Friday, January 30, 2009

AdWords Ad Serving: Optimize vs Rotate Evenly

I read all sorts of paid search blogs and forums. I have a few hundred in my reader and typically ad at least one or two new ones a week. A lot of those blogs include best practices, common mistakes to avoid and other tips for AdWords advertisers new and seasoned alike. A common tip/best practice that's often included is about ad serving and whether "optimize" or "rotate evenly" is the best setting to start with. By default, Google sets new campaigns to the optimized option.

The optimized ad serving option is typically dismissed by search marketers as a money grab for Google - Google optimizes based on CTR. A higher CTR means more clicks and more money for Google. More and more guides and best practice documents insist that the rotate ads evenly option is the better of the two and only an uniformed amateur would ever use the optimized setting. This is a perfectly logical argument. Search marketers - at least every one that I've ever met, optimizes to conversions and related metrics. A high CTR is nice but it won't pay the bills or bring in new business...unless of course you happen to be Google.

That said, I have to disagree with the assertion that "rotate evenly" is a best practice, should be a default account setting or is only used by the mis or uniformed. I typically start almost every new account/campaign with optimize as my default setting, and I do it on purpose.

I've found that the optimize setting does do a great job of serving the ad with the highest likelihood of receiving a click. In round 1 testing I like to take 2 - 4 ads that test various messaging elements and let the optimized ad serving setting show me with has the best CTR. Serving the ad with the highest CTR helps your quality score which in turn helps reduce your actual CPC which in the long run will have a positive impact on your campaign ROI.

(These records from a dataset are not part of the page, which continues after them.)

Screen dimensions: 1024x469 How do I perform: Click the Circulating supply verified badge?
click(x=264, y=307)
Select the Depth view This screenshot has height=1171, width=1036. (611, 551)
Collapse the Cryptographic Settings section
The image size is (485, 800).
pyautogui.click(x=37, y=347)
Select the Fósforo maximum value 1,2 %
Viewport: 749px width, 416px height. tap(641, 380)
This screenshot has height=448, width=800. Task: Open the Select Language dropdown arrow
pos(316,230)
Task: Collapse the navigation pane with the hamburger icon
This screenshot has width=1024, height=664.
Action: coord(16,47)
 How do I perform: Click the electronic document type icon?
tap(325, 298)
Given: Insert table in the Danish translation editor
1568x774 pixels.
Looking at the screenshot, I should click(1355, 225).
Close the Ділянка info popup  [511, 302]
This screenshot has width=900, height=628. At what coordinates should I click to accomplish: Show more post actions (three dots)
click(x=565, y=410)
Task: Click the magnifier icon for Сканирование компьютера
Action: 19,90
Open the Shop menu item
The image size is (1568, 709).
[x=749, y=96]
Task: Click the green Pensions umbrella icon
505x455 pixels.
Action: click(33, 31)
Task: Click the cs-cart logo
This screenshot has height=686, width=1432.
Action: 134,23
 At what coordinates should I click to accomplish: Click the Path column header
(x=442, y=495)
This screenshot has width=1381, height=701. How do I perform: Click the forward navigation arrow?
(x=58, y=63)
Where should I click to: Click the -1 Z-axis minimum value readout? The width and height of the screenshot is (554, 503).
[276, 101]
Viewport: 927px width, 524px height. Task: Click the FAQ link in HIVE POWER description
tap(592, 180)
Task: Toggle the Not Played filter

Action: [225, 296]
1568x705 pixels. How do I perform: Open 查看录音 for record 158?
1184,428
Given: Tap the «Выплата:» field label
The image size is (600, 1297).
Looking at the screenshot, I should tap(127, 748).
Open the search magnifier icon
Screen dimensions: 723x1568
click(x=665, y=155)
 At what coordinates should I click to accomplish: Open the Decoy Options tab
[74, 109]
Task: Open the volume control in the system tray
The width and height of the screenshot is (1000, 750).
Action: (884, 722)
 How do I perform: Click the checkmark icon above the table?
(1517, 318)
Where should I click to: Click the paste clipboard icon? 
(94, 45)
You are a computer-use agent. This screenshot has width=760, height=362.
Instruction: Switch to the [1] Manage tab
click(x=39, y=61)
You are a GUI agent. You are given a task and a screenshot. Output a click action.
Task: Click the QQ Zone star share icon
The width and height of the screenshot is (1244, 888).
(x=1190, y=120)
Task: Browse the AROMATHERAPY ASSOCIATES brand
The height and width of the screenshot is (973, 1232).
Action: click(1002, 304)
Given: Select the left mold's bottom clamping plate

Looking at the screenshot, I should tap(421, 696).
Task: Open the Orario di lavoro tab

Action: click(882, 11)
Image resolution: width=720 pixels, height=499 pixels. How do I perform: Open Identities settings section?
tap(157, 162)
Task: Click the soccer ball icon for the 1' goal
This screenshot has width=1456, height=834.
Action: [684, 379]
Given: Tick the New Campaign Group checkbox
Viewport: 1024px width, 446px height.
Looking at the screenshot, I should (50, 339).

After I let the ads run for bit under the optmized setting I take the top ad (in terms of CTR) and use that as the basis for my next round of testing. In round 2 I switch ad delivery to the rotate evenly option and typically test 1 or 2 ads (building on the ad elements that "worked") vs the "control" ad I established in round 1. I already know that the control ad from round 1 has a great CTR so now I can focus on finding the balance between CTR and cost per conversion, and I'm likely doing so at a lower CPC due to the higher quality score my high CTR ad earned in round 1 of testing. I feel that this method of testing gets my ads to where I want them faster, at a lower costs and with less effort. I might even make the argument that this method, not defaulting to rotate ads evenly, is really the best practice advertisers should follow.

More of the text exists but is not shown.